老夫人特意别开了楚盛窈与李远之的关系,只谈起幼年懵懂的同伴亲,将他二人定过亲的事儿给忽视。
“祖母唤我慎之便是。”慎之是褚昭的字。
“李大人青年才俊,翰林院不少的大人都是夸赞过的。”
楚盛窈脑子才恍然回过神来,她对面坐着的男子,曾经与她定过亲,而她旁边之人则是她如今的夫婿。
这应当是何种尴尬的情景?!
可偏偏她觉得还好。
且不论她与李远之已经是过去的事情了,以褚昭的性子,也不会因这些东西犯了怒。
她虽嫁过来的时日不长,对褚昭还是有所了解的。
他为人自持,重责任。
她背着那样的流言嫁入侯府,他却能以平常心待她,不为外事所干扰。
因她是他妻子的缘故,也因他就是那样的人
就算是瞧见她与李远之单独相处,只要不做了违背礼法的事儿,也是无所谓的。
楚盛窈有这个信心。
楚盛窈也应和着老夫人的话,“表哥与世子同在翰林院,世子可多加照看一番,表哥性子执拗容易得罪人。
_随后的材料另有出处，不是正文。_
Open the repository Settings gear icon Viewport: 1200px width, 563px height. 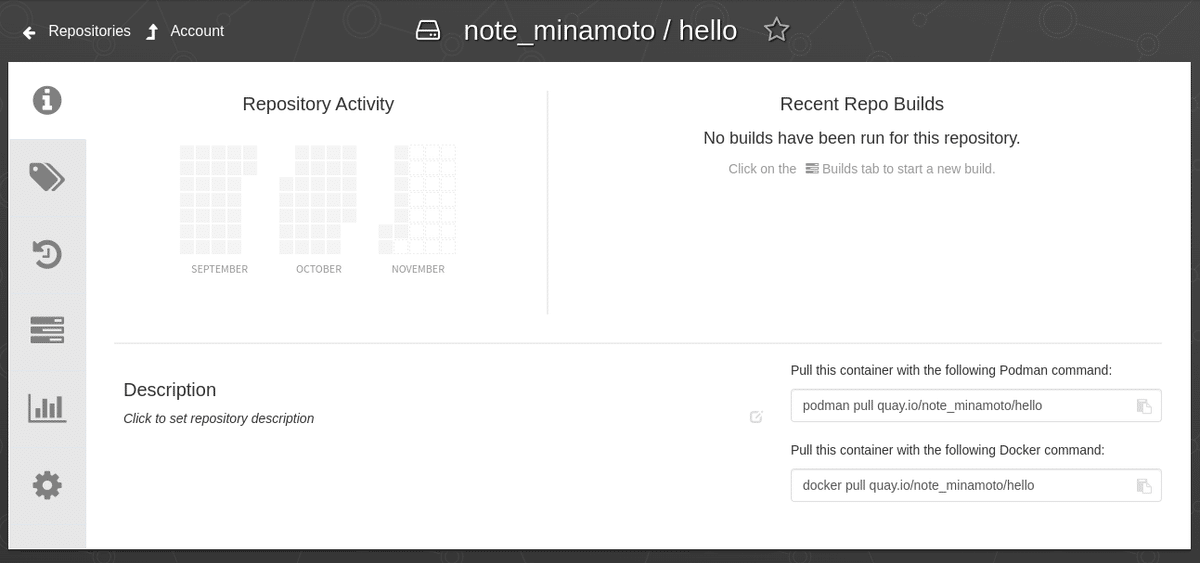point(47,486)
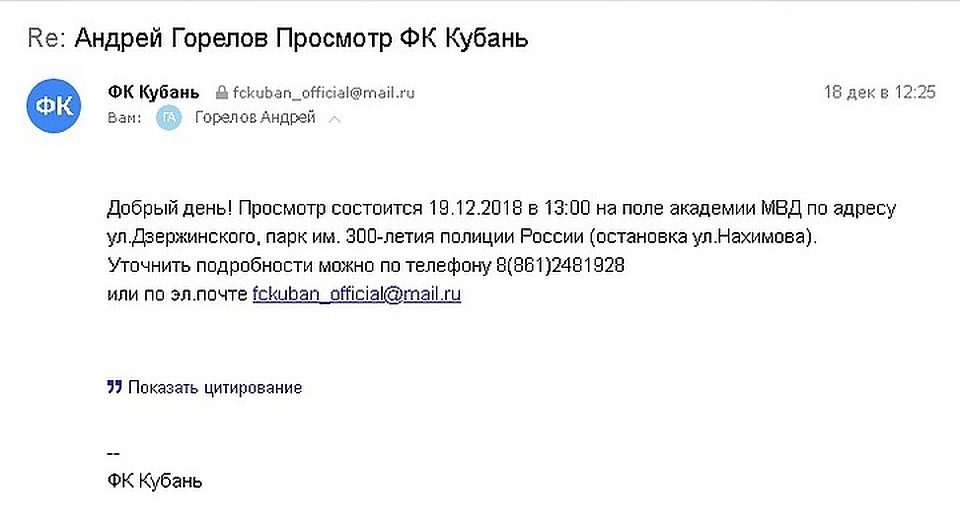Open sender name ФК Кубань in header
This screenshot has height=520, width=960.
point(154,92)
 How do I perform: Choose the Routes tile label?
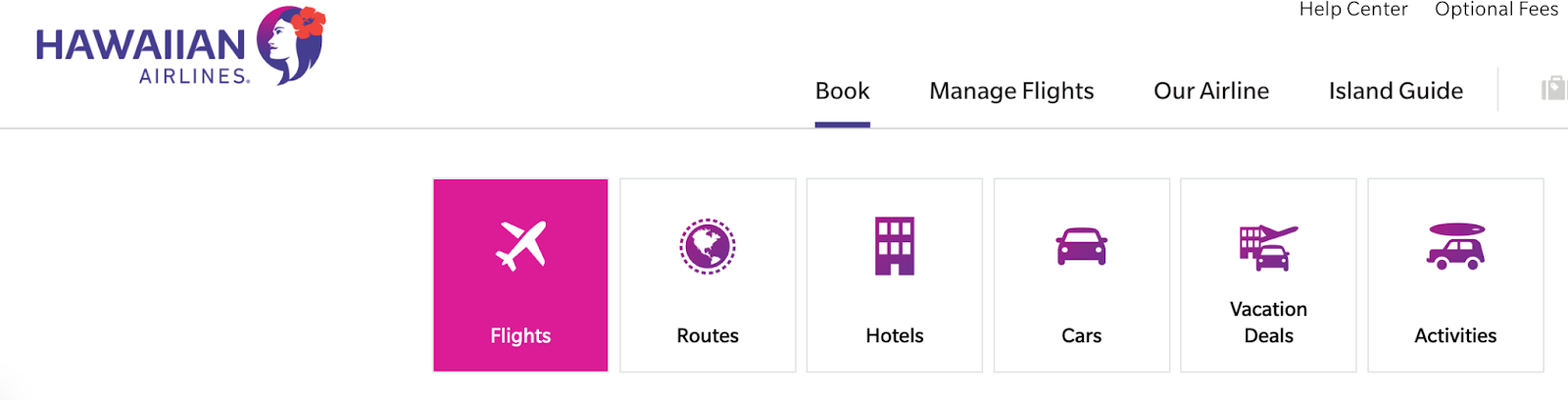pyautogui.click(x=708, y=336)

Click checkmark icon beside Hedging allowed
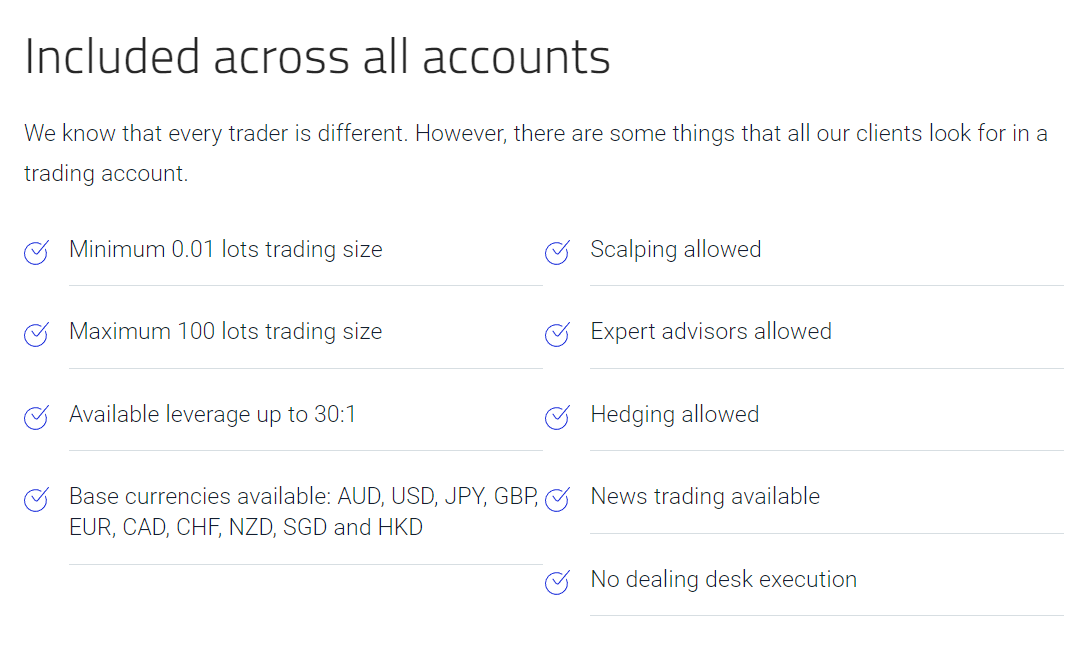click(557, 417)

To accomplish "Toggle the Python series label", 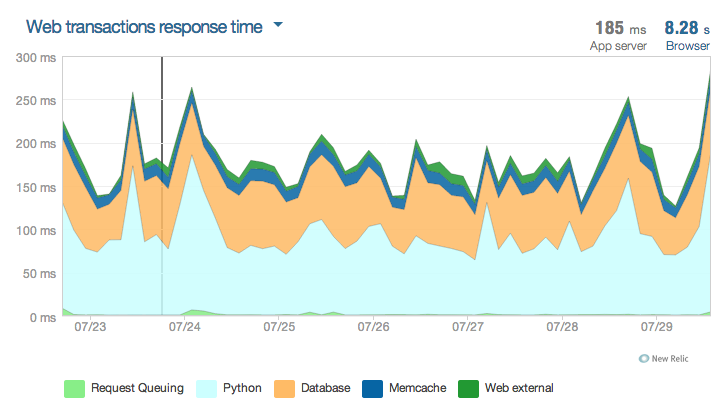I will (241, 388).
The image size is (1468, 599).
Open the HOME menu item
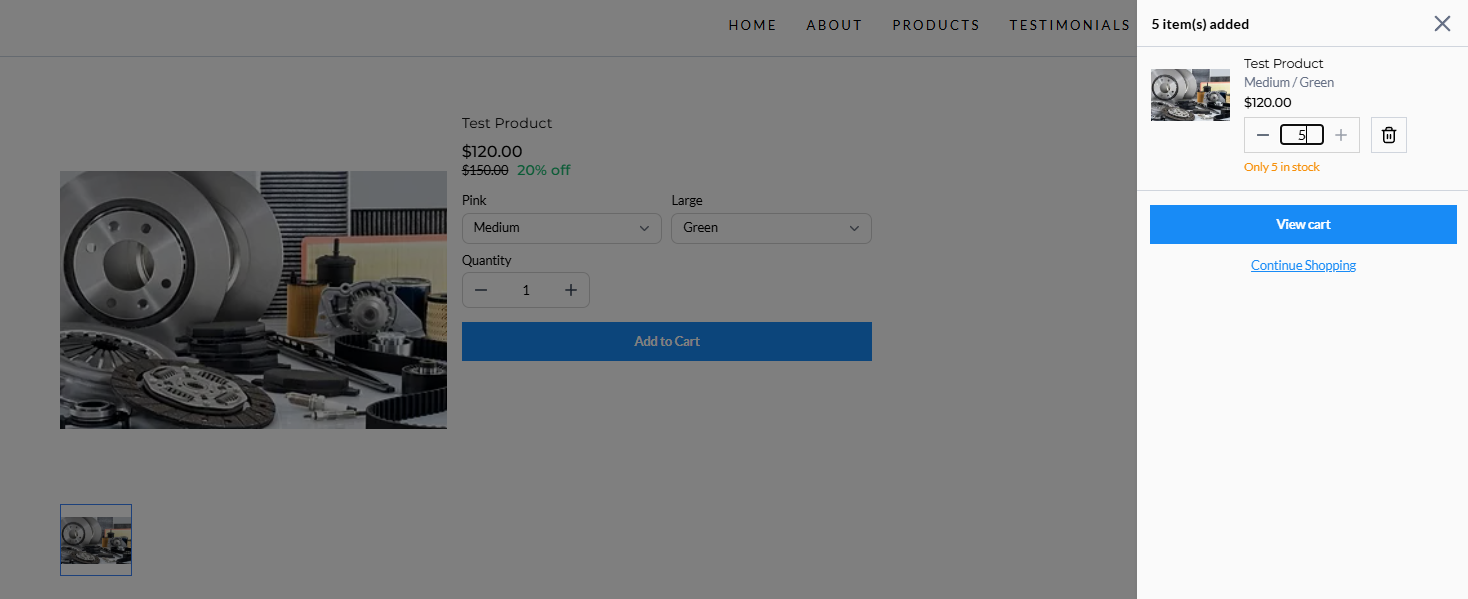(x=752, y=25)
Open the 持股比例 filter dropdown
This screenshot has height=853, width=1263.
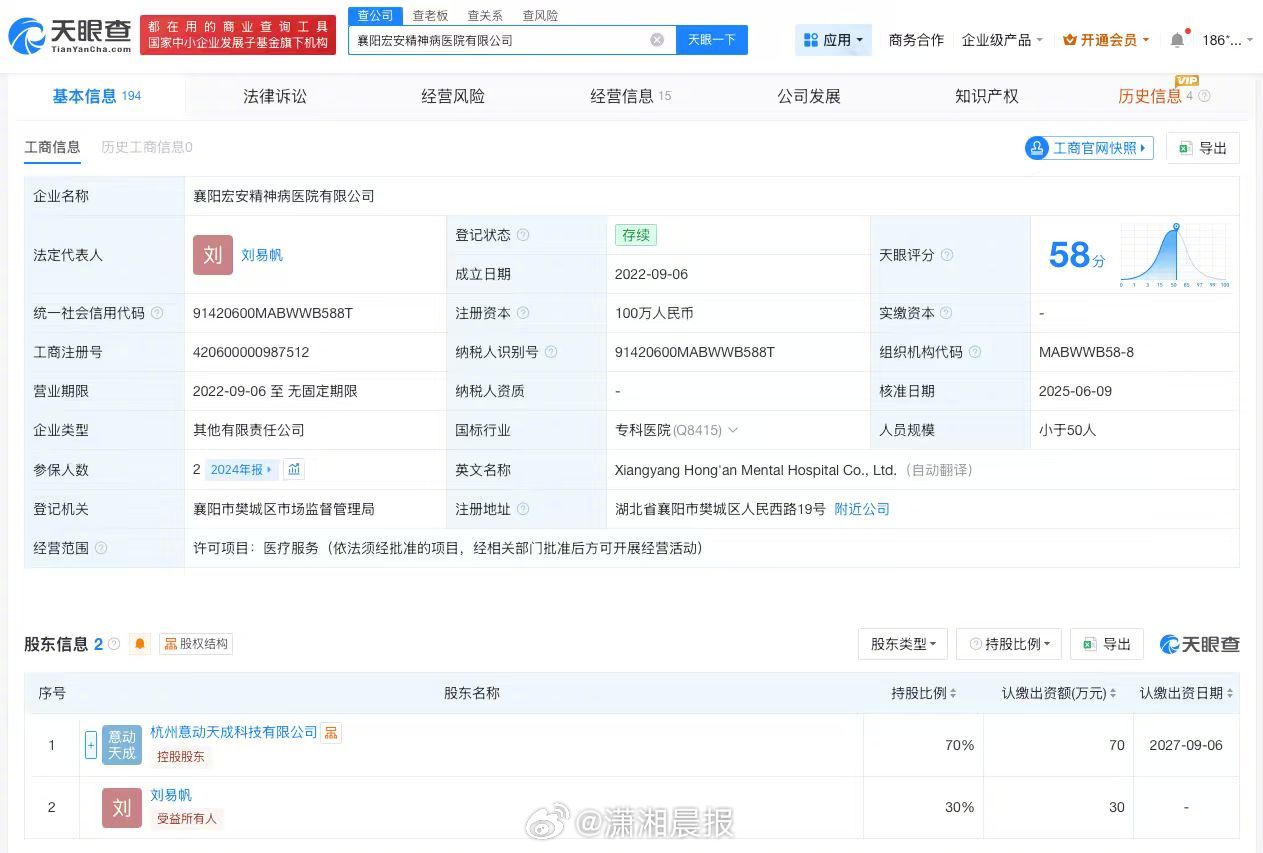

”
只不过话落,周围有些安静,她不明所以的抬头,目光带着询问。
听她为李远之说话,褚昭心头有有些发闷,像是被什么压着一样,强压住所有的情绪,露了让她满意的神色。
“自然。”
老夫人揉了揉眉心,原本不适的身体,此刻有些复发的感觉。
她这孙女木讷她是知晓的,可竟然不知木讷到这种程度。